Uganda should not bear refugee burden alone - WRC

Jun 15, 2017

World Refugee Council is calling on other nations to share responsibility for protecting refugees.

IMMIGRATION | REFUGEES

With an estimated 1.2 million refugees currently being hosted in Uganda, the newly formed World Refugee Council has called on other countries to share responsibility of what is currently being considered a major humanitarian tragedy in recent times.

Formed this year by the Centre for International Governance Innovation (CIGI), the World Refugee Council I an independent group of experts and political leaders from around the world with an objective of considering new ways of meeting the needs of refugees and states.

In a statement released Wednesday, the Council is calling on other nations to share responsibility for protecting refugees and assisting host communities.

Sitting for the first time in Geneva, Switzerland this week, ahead of the ‘Solidarity Summit on Refugees' to be held in Kampala next week, the Council highlighted the rather complex position of the global refugee crisis that require a deeper investigation.

The summit is organized by the UN Refugee Agency, the United Nations and the government of Uganda.

"The Council will bring an independent voice to one of the most difficult issues of our time. The situation of South Sudanese refugees is symptomatic of deeper problems in the refugee system that the Council will seek to address."

Uganda is now the largest refugee-hosting state in Africa with around 1.2 million refugees, 900,000 of whom are from South Sudan.

For the past year, an average of 40,000 South Sudanese refugees have entered Uganda every month, 86 percent of whom are women and children.

Other refugees from South Sudan have crossed into Sudan, Ethiopia, the Democratic Republic of Congo and Kenya.

"Uganda has traditionally taken a progressive approach to hosting refugees, offering them freedom of movement and immediate access to its labor market, as well as developing innovative approaches to supporting refugee self-reliance.

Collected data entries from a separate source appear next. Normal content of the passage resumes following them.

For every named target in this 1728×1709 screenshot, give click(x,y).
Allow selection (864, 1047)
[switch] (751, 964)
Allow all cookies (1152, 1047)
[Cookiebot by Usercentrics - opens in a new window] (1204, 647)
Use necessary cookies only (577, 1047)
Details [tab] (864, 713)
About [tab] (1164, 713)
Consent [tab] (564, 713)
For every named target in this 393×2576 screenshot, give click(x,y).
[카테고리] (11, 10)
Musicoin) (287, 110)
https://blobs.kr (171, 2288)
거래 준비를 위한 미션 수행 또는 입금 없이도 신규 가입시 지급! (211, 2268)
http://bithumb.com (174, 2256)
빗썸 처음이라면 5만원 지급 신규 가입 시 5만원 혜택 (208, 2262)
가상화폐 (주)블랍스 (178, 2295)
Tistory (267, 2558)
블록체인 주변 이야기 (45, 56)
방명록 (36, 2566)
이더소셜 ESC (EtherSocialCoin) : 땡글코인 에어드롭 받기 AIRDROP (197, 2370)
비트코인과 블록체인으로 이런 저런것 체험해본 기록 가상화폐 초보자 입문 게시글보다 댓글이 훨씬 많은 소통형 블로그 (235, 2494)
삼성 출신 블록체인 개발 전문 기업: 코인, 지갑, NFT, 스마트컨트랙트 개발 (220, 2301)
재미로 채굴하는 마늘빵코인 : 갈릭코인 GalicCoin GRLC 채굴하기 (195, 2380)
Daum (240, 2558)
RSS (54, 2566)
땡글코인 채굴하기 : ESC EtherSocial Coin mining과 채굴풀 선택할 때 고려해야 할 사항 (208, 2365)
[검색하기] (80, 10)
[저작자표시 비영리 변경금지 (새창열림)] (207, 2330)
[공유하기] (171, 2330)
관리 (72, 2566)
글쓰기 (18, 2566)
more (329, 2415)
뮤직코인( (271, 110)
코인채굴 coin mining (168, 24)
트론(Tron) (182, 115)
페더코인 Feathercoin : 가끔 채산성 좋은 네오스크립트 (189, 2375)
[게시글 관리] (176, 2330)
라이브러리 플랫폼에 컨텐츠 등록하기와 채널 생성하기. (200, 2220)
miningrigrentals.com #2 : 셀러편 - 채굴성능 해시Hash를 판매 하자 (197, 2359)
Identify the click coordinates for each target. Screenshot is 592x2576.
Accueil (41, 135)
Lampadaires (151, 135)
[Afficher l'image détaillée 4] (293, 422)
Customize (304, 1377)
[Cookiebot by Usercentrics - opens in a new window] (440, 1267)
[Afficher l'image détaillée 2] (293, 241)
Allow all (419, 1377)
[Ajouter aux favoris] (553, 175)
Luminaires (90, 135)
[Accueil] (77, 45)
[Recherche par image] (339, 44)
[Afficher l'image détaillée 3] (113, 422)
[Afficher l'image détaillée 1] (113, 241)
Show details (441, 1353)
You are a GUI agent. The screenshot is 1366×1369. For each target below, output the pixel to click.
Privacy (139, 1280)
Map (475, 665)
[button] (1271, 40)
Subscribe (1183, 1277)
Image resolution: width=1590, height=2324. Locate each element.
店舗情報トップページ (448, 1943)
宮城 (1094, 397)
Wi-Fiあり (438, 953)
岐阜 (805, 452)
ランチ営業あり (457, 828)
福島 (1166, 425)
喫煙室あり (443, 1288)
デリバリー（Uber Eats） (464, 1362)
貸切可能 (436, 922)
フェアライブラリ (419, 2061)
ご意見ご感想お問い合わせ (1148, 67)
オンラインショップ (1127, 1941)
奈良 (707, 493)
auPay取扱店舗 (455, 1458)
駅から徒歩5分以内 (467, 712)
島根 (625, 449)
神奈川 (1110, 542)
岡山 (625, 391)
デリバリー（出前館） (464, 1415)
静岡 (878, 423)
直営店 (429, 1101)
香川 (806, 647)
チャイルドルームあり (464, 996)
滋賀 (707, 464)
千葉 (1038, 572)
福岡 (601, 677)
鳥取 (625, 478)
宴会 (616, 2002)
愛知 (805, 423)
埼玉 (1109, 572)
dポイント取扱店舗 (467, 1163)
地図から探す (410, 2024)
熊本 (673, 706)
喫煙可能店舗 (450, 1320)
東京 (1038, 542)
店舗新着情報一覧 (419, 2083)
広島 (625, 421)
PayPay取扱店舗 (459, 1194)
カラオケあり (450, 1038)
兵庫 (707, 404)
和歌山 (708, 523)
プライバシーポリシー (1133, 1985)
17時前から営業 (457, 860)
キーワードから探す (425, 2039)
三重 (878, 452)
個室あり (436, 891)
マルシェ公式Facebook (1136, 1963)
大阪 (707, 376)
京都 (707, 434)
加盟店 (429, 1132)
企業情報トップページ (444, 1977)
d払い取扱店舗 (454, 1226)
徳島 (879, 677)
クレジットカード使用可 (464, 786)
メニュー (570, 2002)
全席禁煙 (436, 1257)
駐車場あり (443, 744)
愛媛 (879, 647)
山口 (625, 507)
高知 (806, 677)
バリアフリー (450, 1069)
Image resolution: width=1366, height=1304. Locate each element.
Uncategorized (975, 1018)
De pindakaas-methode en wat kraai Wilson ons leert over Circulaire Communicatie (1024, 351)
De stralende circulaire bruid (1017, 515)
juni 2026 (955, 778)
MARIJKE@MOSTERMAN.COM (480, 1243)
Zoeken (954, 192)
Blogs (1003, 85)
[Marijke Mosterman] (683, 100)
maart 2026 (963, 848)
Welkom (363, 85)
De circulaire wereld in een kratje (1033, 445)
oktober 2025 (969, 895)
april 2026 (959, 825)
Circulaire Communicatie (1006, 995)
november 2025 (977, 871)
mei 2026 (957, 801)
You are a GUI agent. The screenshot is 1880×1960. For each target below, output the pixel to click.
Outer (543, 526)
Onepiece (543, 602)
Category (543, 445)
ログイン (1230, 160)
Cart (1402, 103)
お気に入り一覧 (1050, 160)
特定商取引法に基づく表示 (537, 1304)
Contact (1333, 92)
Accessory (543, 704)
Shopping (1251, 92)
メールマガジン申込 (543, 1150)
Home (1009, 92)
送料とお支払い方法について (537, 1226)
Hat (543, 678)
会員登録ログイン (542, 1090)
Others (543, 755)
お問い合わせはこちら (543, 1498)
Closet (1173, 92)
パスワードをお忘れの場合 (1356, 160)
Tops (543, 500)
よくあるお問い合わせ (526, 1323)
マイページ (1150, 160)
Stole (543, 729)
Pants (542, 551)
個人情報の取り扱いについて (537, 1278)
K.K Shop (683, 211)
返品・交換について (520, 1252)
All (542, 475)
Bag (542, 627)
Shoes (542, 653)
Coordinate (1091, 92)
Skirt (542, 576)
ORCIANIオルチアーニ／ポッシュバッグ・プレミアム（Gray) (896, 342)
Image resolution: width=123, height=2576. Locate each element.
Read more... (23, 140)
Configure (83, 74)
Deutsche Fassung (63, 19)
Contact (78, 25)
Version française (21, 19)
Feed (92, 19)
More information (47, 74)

But continued implementation of these policies depends on greater international support and responsibility sharing," reads the statement.

In a March article published by New Vision and authored by the Minister of State for Relief, Disaster Preparedness and Refugees, Musa Ecweru, he expressed concern over the limited humanitarian response from other countries.

"It is deeply troubling that the humanitarian response to refugees in Uganda is chronically and severely underfunded, even as thousands of refugees continue to enter the country every day," he wrote.

The minister said Uganda needs the support of the international community to uphold its progressive approach that has since become a model for other countries in terms of new ways of working.